▶ **EXERCISE OBJECTIVE**
Reproduce the material below, unchanged, from the line containing "Given: Open the user profile avatar" up to and including the line containing "[x=78, y=84]".

▶ **RECORDS FOR THE TASK**

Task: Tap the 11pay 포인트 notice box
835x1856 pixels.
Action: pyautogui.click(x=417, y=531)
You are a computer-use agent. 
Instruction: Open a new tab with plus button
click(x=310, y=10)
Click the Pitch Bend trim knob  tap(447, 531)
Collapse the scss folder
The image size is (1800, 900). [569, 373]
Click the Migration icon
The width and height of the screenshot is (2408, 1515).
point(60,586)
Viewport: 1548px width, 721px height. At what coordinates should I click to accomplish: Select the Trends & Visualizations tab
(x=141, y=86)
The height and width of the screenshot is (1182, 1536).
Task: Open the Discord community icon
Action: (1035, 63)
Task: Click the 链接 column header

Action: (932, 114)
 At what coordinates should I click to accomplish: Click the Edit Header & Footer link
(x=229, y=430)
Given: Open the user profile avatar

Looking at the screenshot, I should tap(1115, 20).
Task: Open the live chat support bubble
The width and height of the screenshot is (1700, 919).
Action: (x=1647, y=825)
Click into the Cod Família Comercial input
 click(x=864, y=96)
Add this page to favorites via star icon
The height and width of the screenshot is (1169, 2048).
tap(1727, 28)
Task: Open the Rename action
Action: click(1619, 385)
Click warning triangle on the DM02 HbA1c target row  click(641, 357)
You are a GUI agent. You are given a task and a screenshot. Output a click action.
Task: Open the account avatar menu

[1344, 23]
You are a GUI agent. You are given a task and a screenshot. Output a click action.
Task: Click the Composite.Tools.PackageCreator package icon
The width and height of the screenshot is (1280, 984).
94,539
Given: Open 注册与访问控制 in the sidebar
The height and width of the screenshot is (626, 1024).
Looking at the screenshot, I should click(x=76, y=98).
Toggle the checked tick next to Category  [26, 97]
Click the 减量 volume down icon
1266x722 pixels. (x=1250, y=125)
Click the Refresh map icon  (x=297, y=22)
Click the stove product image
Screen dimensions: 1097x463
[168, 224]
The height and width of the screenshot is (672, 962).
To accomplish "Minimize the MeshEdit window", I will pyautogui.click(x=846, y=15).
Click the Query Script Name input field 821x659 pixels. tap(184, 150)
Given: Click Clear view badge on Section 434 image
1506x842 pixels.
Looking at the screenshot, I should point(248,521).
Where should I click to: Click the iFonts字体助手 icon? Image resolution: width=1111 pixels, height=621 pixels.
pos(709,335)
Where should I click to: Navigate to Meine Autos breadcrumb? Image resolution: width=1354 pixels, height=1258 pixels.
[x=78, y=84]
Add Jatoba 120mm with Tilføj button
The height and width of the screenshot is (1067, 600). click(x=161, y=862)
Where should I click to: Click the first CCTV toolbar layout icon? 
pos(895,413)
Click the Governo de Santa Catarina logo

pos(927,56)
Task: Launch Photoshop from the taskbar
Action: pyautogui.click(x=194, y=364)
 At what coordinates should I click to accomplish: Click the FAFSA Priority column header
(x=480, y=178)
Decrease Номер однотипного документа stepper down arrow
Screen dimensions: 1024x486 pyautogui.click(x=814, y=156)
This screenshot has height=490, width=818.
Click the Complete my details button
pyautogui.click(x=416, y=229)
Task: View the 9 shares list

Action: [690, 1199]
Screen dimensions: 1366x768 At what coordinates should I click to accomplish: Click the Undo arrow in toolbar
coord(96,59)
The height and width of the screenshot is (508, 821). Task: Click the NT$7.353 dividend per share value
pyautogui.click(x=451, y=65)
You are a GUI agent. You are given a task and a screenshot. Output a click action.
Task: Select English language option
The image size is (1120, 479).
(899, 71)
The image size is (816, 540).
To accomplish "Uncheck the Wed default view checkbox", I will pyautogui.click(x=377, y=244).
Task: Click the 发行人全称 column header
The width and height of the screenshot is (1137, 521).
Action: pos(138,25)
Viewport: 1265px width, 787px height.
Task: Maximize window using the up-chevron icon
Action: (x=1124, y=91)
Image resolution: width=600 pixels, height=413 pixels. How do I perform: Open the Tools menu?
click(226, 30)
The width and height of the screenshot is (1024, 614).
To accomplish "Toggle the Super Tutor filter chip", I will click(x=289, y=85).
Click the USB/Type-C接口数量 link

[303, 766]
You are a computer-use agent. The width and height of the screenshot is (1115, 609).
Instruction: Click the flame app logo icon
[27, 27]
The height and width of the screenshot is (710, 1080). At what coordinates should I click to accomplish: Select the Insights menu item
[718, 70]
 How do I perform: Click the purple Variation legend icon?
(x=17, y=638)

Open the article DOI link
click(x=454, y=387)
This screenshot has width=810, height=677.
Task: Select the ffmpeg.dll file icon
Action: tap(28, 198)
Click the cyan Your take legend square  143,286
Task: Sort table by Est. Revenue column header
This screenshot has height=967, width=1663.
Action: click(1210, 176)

▶ **OUTPUT OF THE EXERCISE**
Given: Open the user profile avatar

Looking at the screenshot, I should tap(1115, 20).
Task: Open the live chat support bubble
The width and height of the screenshot is (1700, 919).
Action: (x=1647, y=825)
Click into the Cod Família Comercial input
 click(x=864, y=96)
Add this page to favorites via star icon
The height and width of the screenshot is (1169, 2048).
tap(1727, 28)
Task: Open the Rename action
Action: click(1619, 385)
Click warning triangle on the DM02 HbA1c target row  click(641, 357)
You are a GUI agent. You are given a task and a screenshot. Output a click action.
Task: Open the account avatar menu

[1344, 23]
You are a GUI agent. You are given a task and a screenshot. Output a click action.
Task: Click the Composite.Tools.PackageCreator package icon
The width and height of the screenshot is (1280, 984).
94,539
Given: Open 注册与访问控制 in the sidebar
The height and width of the screenshot is (626, 1024).
Looking at the screenshot, I should click(x=76, y=98).
Toggle the checked tick next to Category  [26, 97]
Click the 减量 volume down icon
1266x722 pixels. (x=1250, y=125)
Click the Refresh map icon  (x=297, y=22)
Click the stove product image
Screen dimensions: 1097x463
[168, 224]
The height and width of the screenshot is (672, 962).
To accomplish "Minimize the MeshEdit window", I will pyautogui.click(x=846, y=15).
Click the Query Script Name input field 821x659 pixels. tap(184, 150)
Given: Click Clear view badge on Section 434 image
1506x842 pixels.
Looking at the screenshot, I should point(248,521).
Where should I click to: Click the iFonts字体助手 icon? Image resolution: width=1111 pixels, height=621 pixels.
pos(709,335)
Where should I click to: Navigate to Meine Autos breadcrumb? Image resolution: width=1354 pixels, height=1258 pixels.
[x=78, y=84]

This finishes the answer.